:: TASK TO CARRY OUT ::
Look for "Task: Click Nový to add a new record" in the records below, then copy that line and every line after it, exactly and with nothing added.
** Opening INFORMATION GIVEN block **
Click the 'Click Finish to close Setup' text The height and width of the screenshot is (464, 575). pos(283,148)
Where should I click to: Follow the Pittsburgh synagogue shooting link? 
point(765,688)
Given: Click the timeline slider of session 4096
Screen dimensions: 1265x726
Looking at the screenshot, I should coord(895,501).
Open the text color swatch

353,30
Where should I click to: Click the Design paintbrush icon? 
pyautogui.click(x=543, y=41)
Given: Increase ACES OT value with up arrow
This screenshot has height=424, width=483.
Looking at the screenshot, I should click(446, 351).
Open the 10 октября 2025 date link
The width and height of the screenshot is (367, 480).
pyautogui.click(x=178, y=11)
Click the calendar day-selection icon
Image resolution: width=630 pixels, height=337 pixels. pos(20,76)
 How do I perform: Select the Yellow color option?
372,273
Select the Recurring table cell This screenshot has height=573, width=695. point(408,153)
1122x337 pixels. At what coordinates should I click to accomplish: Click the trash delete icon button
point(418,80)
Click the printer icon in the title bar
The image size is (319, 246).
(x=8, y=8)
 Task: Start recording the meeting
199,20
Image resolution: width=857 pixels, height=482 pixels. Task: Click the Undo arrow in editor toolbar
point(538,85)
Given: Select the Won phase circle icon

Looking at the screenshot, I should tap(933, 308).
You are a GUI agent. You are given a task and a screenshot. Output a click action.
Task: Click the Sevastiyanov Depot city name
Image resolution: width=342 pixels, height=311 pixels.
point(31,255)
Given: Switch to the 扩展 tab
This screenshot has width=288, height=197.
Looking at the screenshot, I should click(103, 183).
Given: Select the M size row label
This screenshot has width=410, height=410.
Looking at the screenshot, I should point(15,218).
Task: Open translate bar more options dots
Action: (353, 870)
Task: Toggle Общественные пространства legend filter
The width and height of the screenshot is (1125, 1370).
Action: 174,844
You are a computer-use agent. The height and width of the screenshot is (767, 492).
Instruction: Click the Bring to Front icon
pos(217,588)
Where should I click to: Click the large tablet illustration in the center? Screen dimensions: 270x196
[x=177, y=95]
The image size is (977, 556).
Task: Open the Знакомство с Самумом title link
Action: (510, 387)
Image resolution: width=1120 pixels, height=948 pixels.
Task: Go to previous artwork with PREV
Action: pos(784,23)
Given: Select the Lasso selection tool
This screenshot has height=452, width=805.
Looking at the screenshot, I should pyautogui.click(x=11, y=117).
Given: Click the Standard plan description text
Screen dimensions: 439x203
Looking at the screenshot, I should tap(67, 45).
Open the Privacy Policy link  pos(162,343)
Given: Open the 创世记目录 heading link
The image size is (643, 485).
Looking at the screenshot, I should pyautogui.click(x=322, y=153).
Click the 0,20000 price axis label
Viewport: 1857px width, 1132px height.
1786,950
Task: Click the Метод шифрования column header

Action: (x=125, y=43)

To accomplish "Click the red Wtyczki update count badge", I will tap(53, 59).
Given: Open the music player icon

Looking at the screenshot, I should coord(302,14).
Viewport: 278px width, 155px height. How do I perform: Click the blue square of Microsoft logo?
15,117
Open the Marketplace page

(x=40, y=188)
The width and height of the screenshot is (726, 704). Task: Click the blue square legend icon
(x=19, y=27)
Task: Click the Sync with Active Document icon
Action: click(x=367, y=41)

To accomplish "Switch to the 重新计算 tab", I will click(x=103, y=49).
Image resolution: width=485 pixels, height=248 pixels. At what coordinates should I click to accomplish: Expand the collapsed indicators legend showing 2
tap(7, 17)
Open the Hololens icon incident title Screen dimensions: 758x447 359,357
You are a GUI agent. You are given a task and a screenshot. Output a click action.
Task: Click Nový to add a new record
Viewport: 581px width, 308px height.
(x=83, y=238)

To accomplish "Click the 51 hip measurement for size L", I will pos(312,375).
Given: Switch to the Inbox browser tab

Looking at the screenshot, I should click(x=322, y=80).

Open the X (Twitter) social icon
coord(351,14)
** Closing INFORMATION GIVEN block **
:: RESULT ::
Task: Click Nový to add a new record
Viewport: 581px width, 308px height.
(x=83, y=238)

To accomplish "Click the 51 hip measurement for size L", I will pos(312,375).
Given: Switch to the Inbox browser tab

Looking at the screenshot, I should click(x=322, y=80).

Open the X (Twitter) social icon
coord(351,14)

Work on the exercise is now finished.